The data START
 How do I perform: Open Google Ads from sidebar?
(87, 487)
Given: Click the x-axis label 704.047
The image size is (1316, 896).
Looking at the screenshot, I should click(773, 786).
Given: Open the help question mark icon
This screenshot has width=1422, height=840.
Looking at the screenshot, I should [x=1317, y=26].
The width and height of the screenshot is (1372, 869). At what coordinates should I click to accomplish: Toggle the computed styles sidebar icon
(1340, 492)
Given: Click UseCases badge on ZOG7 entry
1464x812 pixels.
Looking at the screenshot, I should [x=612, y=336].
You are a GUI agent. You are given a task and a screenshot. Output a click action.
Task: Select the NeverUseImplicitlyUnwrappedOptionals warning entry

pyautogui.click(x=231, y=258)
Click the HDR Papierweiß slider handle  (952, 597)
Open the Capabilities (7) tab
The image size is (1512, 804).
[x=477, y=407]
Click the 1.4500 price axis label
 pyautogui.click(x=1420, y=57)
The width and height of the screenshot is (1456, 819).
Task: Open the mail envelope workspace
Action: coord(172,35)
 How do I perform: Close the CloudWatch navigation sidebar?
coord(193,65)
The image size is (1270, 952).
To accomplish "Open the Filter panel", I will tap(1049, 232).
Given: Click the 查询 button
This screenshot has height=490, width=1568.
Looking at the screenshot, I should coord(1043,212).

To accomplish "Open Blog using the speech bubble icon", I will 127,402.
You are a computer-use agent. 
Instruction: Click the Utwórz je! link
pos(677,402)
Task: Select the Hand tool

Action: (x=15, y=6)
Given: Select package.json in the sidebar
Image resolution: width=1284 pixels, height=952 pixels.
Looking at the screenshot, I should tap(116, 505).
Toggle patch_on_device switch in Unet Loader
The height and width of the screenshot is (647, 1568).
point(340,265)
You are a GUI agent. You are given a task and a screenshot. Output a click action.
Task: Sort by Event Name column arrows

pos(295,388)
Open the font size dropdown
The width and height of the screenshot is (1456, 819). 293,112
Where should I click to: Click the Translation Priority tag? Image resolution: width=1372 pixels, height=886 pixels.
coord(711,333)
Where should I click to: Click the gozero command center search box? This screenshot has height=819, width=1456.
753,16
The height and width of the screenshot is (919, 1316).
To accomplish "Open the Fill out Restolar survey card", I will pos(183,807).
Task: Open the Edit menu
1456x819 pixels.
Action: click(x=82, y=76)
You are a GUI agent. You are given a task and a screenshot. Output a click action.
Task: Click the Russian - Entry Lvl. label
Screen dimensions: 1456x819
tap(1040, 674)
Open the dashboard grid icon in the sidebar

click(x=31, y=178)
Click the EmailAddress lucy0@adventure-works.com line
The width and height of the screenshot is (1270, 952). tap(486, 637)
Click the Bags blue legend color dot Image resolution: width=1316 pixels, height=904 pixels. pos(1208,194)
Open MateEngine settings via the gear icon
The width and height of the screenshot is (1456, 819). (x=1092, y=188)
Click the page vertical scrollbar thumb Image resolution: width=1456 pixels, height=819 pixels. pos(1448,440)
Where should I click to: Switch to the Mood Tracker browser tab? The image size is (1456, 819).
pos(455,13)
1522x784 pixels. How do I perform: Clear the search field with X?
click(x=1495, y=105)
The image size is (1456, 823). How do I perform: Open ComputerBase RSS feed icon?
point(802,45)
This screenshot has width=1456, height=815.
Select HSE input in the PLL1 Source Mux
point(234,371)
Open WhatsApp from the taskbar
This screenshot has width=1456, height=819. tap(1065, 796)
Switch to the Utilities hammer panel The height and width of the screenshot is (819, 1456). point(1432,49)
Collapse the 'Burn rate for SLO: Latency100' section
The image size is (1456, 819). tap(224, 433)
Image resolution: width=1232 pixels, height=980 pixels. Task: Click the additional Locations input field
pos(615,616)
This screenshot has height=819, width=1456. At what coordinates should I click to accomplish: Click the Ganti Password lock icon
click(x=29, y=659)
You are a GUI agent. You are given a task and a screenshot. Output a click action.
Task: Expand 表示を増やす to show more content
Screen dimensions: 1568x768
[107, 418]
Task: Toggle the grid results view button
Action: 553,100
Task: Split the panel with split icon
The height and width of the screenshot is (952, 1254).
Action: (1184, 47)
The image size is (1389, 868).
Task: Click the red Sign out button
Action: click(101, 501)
The data END
Task to complete: Only the lines from the one containing "Image resolution: width=1232" through the final line above should be duplicated, exactly as they stand.

Result for this exercise:
Image resolution: width=1232 pixels, height=980 pixels. Task: Click the additional Locations input field
pos(615,616)
This screenshot has height=819, width=1456. At what coordinates should I click to accomplish: Click the Ganti Password lock icon
click(x=29, y=659)
You are a GUI agent. You are given a task and a screenshot. Output a click action.
Task: Expand 表示を増やす to show more content
Screen dimensions: 1568x768
[107, 418]
Task: Toggle the grid results view button
Action: 553,100
Task: Split the panel with split icon
The height and width of the screenshot is (952, 1254).
Action: (1184, 47)
The image size is (1389, 868).
Task: Click the red Sign out button
Action: click(101, 501)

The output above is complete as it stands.